Das mediane Alter bei Aufnahme in das Register lag bei knapp 70 Jahren. Zur Bestimmung von Komorbiditäten wurde der Charlson Komorbiditätsindex (CCI) eingesetzt. Er zeichnet sich durch eine sehr gute Reliabilität und eine hervorragende Korrelation mit Mortalität und progressionsfreiem Überleben aus. Die meisten der dokumentierten Patienten weisen bereits Komorbiditäten auf. Auswertungen zum Therapieverhalten zeigen, dass rund ein Drittel und damit die meisten Patienten in der Erstlinie (n=379) B-R erhalten haben. In der Zweitlinie wird das B-R-Schema noch häufiger eingesetzt: Über die Hälfte aller erfassten Patienten erhielten B-R und weitere 10% Bendamustin als Monotherapie. "Die niedergelassenen Hämato-Onkologen bescheinigen damit, dass B-R ganz klar die Therapieoption der ersten Wahl in der Erst- und Zweitlinie ist", berichtete Knauf. Dieser Spitzenplatz von Bendamustin-haltigen Schemata setzt sich in den weiteren Linien fort. "Dies ist ein starker Hinweis darauf – das kann ich aus eigenen Erfahrungen bestätigen –, dass die wiederholte Anwendung von Bendamustin praktikabel und effektiv ist", erläuterte der Experte. 26,7% der erfassten Patienten im Register sind über 75 Jahre alt. Die Zahlen demonstrieren, dass auch bei diesen älteren Patienten Bendamustin-haltige Schemata häufig angewandt werden, FC-haltige Therapien finden bei dieser Population kaum Anwendung. Die Erfahrungen in der Praxis hinsichtlich Effektivität von B-R bestätigen die Studiendaten bei der CLL: So erwiesen sich B-R und FC-R im Rahmen des Tumorregisters Lymphatische Neoplasien als gleich effektiv. Die Ansprechraten liegen bei über 90% in der Erstlinientherapie. "Das Tumorregister bildet repräsentativ die derzeitige Behandlungsrealität ab. Die beteiligten Ärzte handeln entsprechend den Leitlinien, reflektieren aber auch den wachsenden Wissenszuwachs insbesondere zu Bendamustin", resümierte Knauf.

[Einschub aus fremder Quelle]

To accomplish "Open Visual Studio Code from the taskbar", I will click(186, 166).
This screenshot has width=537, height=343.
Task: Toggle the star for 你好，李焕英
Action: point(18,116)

Patientenbeispiele bestätigen Stellenwert von Bendamustin

Die Effizienz und Alltagstauglichkeit des B-R-Schemas in der täglichen Klinik-Routine verdeutlichte Dr. med. Barbara Eichhorst anhand von zwei Kasuistiken aus der Universitätsklinik Köln: Bei einem 68-jährigen Patienten mit diffusen Bauchbeschwerden wurde nach Aufnahme in das Krankenhaus nach ausführlicher Diagnostik eine CLL im Stadium Binet C diagnostiziert. Daraufhin wurde der Patient in die CLL10-Studie aufgenommen und mit 6 Zyklen B-R behandelt, die wie geplant verabreicht wurden. Das Abschluss-Staging belegte eine komplette Remission, wobei keine minimale residuelle Resterkrankung (MRD) nachweisbar war. "Der Patient hat in der kürzlich erfolgten Nachuntersuchung eine weiter anhaltende Remission gezeigt. Insgesamt ist dies ein sehr effektiver und komplikationsloser Verlauf", sagte Eichhorst. Wie häufig Komorbiditäten die Behandlung einschränken, zeigt der Fall eines 69-jährigen Patienten mit einer CLL/Binet C. Dieser Patient wies nach einer zerebralen Blutung eine Hemiparese auf und hatte außerdem eine ausgeprägte chronische Niereninsuffizienz. "In Anbetracht dieser vorliegenden Einschränkungen musste insbesondere auf die Verträglichkeit des Therapieregimes Wert gelegt werden", sagte Eichhorst. Der Patient erhielt daraufhin nach einer 5-tägigen Cyclophosphamid-Vortherapie zur Verringerung der Tumorlast B-R plus einen initialen Steroidstoß. Trotz infektiöser Komplikationen war es bei diesem Patienten möglich, eine stabile partielle Remission zu erreichen. Seitdem befindet sich der Betroffene in einem guten Allgemeinzustand.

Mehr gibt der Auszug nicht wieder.